Friday, July 15, 2011

Inverting Preconceptions of Materials, Ideas and Craft: Jerwood Makers Open, JVA, London.


Review by Kara Magid, a candidate for the MA in Art History at Richmond, The American International University in London.

Jerwood Makers Open is a new open-submission initiative designed to support and showcase emerging artists working in the applied arts. This annual exhibition series offers significant bursaries to four makers to create new works, which are then exhibited as part of the Jerwood Visual Arts programme. This year, the exhibition features four very different artists; Farah Bandookwala, Emmanuel Boos, Heike Brachlow, and Keith Harrison.

It’s a refreshing exhibition as it flawlessly merges together technology and raw materials. By combining together materials that derive from the most advanced technological endeavours and pure substances from the earth, these works scream out that they have finally accepted the role that technology plays in our environments. These works do not refuse technology, rather they boast about its presence and use technology as a vehicle to make these objects appear artistically tasteful. As a whole, these artists produce works with intriguing and imaginary forms.

It is clear that all of these artists have big ideas, and this is most definitely true of Keith Harrison’s work. One narrow hallway of Jerwood Space holds his piece entitled Float (2011). Made up of clay, wood, metal and audio equipment, Harrison combines materials we would not assume to go together and the result is delightful. He claims that this work was inspired by a scene in Warner Herzog’s film Fitzcarraldo (1982) where the main character playing Caruso travels up the Pachitea River whilst simultaneously emitting recordings of indigenous tribes so that he can call out to the inhabitants of the Peruvian jungle.

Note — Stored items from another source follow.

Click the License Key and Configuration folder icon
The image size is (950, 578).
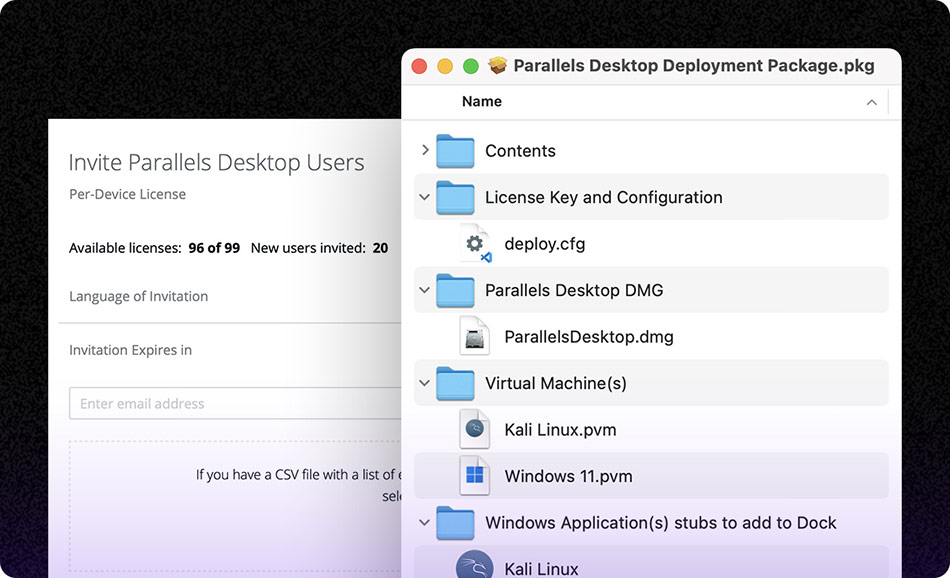455,197
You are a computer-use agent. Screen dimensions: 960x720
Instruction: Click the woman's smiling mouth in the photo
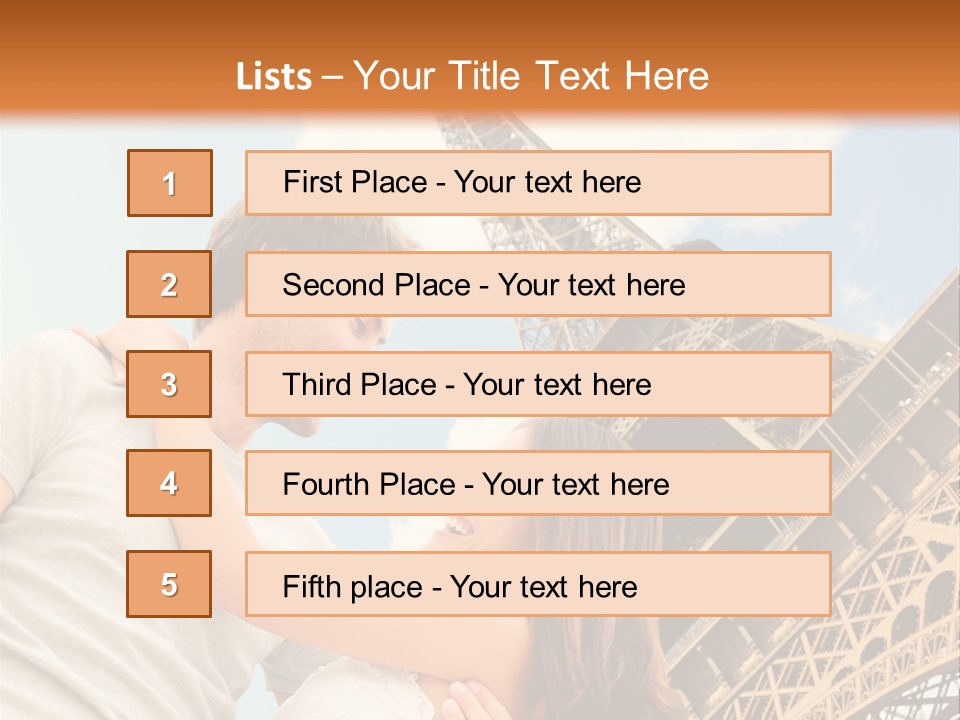coord(459,527)
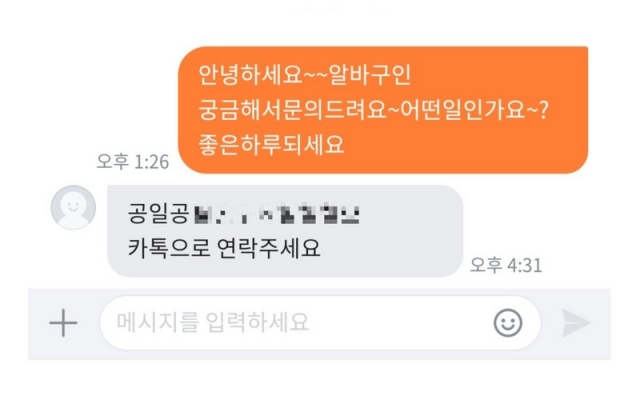
Task: Click the gray bar between plus icon and input
Action: pyautogui.click(x=89, y=323)
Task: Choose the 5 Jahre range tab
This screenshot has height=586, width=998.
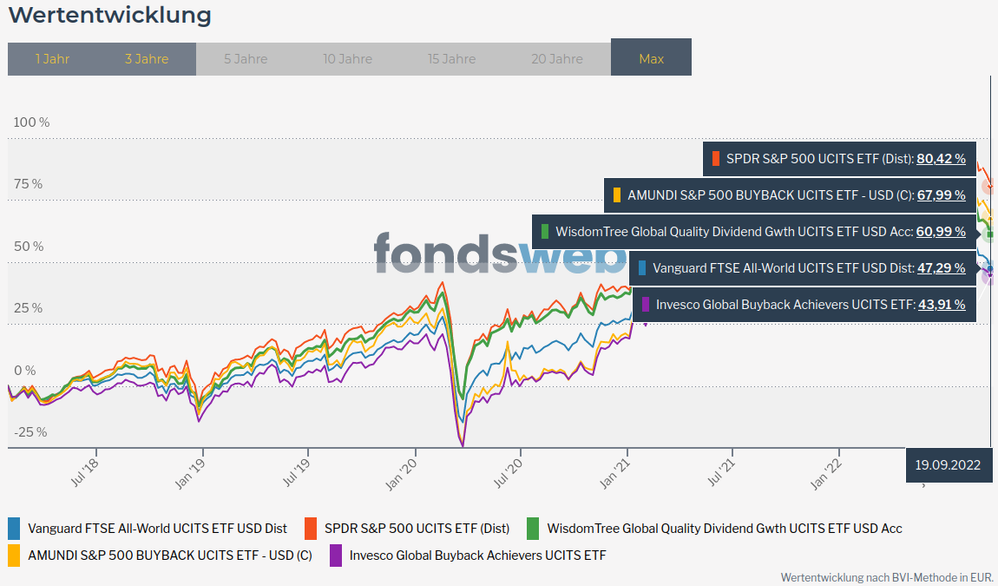Action: point(245,59)
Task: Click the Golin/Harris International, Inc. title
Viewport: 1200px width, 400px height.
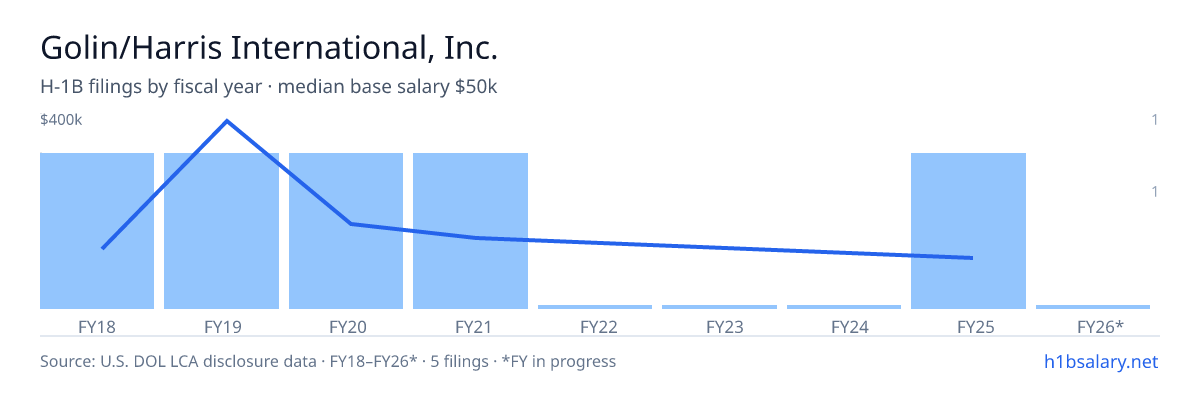Action: pos(269,47)
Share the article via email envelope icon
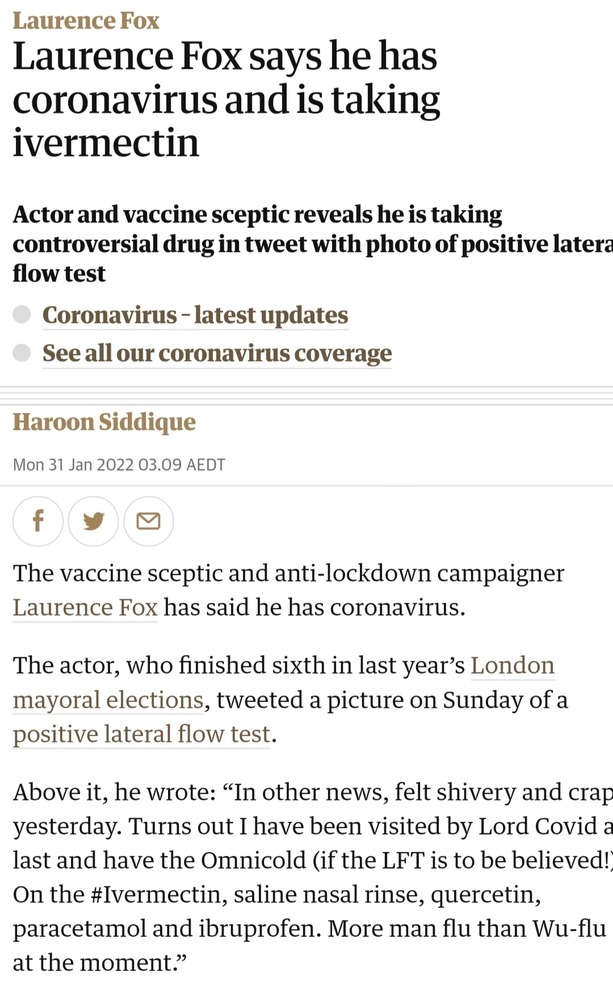The width and height of the screenshot is (613, 1000). coord(148,522)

This is interesting when one considers how much time the character saved himself by simply bringing recordings of a language with him instead of taking lessons and learning an indigenous language in what one might call ‘the old fashion way.‘ This is a subtle acceptance of technology – if you can not beat it, join it, and use it to your advantage! And that is what Keith Harrison does. His sketches for Float show he never strayed far from his initial idea. The piece that stands before us today is almost identical to his blueprints that hang nearby. Harrison built this sound system using wood and metal. Audio equipment sits perched at the top of this wooden, metal structure, waiting for the master to control it. The ladder attached to the piece, at first provocative to a viewer, has been left only for Harrison to climb.

At the opening of this exhibition, crowds wait to hear him speak. He comes out calm, cool, collected – in a white Adidas track suit. He settles himself down toward the audio equipment and begins changing the initial static sound that came from this piece. From his touch, classical music fills the hallways, crowds sip their wine and adhere to the beautiful melodies. In time Harrison gets up, nods, and walks away. This was his ‘talk’ and it was brilliant. Words would have taken away from this piece. Harrison wants these objects to speak for themselves. The audio speakers of this structure are filled with clay and because the clay has dried, each looks like leftover pancake batter. However if the sounds being emitted from the speakers are too loud, the clay could crack and break – Not only do these objects have their own voice, they are also delicate, made up of specific parts adhering to a whole.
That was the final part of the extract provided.